(Stated exercise)
Copy out the rows below, substituting "side panel" for every occurrence of "sidebar" and keeping everything else the same.
──────── Input material
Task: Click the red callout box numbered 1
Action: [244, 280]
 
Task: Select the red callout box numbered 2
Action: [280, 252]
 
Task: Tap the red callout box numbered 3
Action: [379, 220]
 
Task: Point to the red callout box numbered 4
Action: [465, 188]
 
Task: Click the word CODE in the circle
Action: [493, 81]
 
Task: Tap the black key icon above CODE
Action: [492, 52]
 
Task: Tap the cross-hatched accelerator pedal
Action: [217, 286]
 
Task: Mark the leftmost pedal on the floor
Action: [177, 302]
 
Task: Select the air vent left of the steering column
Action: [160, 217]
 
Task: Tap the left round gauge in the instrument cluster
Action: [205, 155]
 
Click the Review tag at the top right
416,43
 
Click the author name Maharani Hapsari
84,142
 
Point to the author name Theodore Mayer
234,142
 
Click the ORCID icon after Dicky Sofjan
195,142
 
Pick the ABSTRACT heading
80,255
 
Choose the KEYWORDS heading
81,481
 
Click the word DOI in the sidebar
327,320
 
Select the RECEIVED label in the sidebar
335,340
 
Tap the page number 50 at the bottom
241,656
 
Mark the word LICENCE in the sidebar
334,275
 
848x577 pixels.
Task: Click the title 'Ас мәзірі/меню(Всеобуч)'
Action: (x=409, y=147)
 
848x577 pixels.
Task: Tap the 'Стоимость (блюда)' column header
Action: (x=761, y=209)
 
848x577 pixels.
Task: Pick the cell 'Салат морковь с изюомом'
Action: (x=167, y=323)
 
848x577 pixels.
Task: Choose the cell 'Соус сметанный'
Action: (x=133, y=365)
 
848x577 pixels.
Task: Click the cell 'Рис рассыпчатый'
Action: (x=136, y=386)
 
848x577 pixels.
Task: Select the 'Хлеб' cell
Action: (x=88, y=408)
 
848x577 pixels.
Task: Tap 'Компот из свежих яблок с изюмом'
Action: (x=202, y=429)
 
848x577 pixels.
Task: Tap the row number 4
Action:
────────────────
(Task result)
Task: Click the red callout box numbered 1
Action: [244, 280]
 
Task: Select the red callout box numbered 2
Action: [280, 252]
 
Task: Tap the red callout box numbered 3
Action: [379, 220]
 
Task: Point to the red callout box numbered 4
Action: [465, 188]
 
Task: Click the word CODE in the circle
Action: [493, 81]
 
Task: Tap the black key icon above CODE
Action: [492, 52]
 
Task: Tap the cross-hatched accelerator pedal
Action: [217, 286]
 
Task: Mark the leftmost pedal on the floor
Action: [177, 302]
 
Task: Select the air vent left of the steering column
Action: [160, 217]
 
Task: Tap the left round gauge in the instrument cluster
Action: [205, 155]
 
Click the Review tag at the top right
416,43
 
Click the author name Maharani Hapsari
84,142
 
Point to the author name Theodore Mayer
234,142
 
Click the ORCID icon after Dicky Sofjan
195,142
 
Pick the ABSTRACT heading
80,255
 
Choose the KEYWORDS heading
81,481
 
Click the word DOI in the side panel
327,320
 
Select the RECEIVED label in the side panel
335,340
 
Tap the page number 50 at the bottom
241,656
 
Mark the word LICENCE in the side panel
334,275
 
848x577 pixels.
Task: Click the title 'Ас мәзірі/меню(Всеобуч)'
Action: (x=409, y=147)
 
848x577 pixels.
Task: Tap the 'Стоимость (блюда)' column header
Action: (x=761, y=209)
 
848x577 pixels.
Task: Pick the cell 'Салат морковь с изюомом'
Action: (x=167, y=323)
 
848x577 pixels.
Task: Choose the cell 'Соус сметанный'
Action: (x=133, y=365)
 
848x577 pixels.
Task: Click the cell 'Рис рассыпчатый'
Action: (x=136, y=386)
 
848x577 pixels.
Task: Select the 'Хлеб' cell
Action: (x=88, y=408)
 
848x577 pixels.
Task: Tap 'Компот из свежих яблок с изюмом'
Action: (x=202, y=429)
 
848x577 pixels.
Task: Tap the row number 4
Action:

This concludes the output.